Esiste però chi è pronto a offrire nel presente tecnologie all’avanguardia. Si tratta del colosso cinese BYD che produce la batteria Blade (letteralmente “a lama”). Realizzata in LFP (litio-ferro-fosfato) è in grado di sostenere 3.000 cicli di ricarica e scari, pari a 1,2 milioni di km. Quest’anno farà il proprio debutto industriale sulla BYD Han, imponente berlina che promette un’autonomia di 605 km (ciclo NEDC).
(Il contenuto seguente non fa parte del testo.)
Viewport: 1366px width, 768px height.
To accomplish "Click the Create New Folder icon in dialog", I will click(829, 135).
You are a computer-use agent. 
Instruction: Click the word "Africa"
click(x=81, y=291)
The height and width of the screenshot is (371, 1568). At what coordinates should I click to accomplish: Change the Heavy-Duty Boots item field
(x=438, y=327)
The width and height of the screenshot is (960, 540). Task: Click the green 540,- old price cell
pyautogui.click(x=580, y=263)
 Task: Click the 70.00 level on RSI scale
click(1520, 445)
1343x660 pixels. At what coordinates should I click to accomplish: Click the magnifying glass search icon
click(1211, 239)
La ricerca nel settore va però oltre gli aspetti puramente tecnici. La crescente domanda di sostenibilità a livello sociale sta portando le aziende a gestire con sempre maggiore attenzione l’intero ciclo di vita delle batterie, dall’estrazione delle materie prime più critiche (come il litio e il cobalto) fino alla fase di dismissione, soprattutto in Europa. Proprio nel Vecchio Continente le iniziative che promuovono un’attenta gestione del flusso dei materiali lasciano ben sperare per l’avvenire.

In Scandinavia Hydro Volt, joint venture delle aziende Hydro e Northvolt, si propone di costruire una sinergia tra l’industria delle batterie e dell’alluminio secondo il principio di “urban mining”, ovvero prelevando materie prime dai rifiuti urbani. Nel 2021 verrà avviata l’operatività a Fredrikstad, in Norvegia, con un impianto in grado di trattare oltre 8.000 tonnellate di accumulatori all’anno. La società finlandese Fortum è invece già all’opera per recuperare oltre l’80% dei materiali contenuti nelle batterie agli ioni di litio, grazie a un particolare processo idrometallurgico.

Ciò supera peraltro i requisiti contenuti nella legislazione UE vigente (2006/66/EC), in cui è richiesto un riciclaggio minimo “del 50% in peso medio di pile e accumulatori”, ad eccezione delle batterie al piombo-acido (65%) e nichel-cadmio (75%). Ci sarà però un’importante revisione della normativa nel 2020, in accordo con il programma “Circular Economy Action Plan” varato dalla Commissione Europea e con il report di Element Energy commissionato da Enel, Iberdrola, Gruppo Renault e Transport&Environment. L’intento è chiaro: accelerare la decarbonizzazione dei trasporti grazie alle auto elettriche.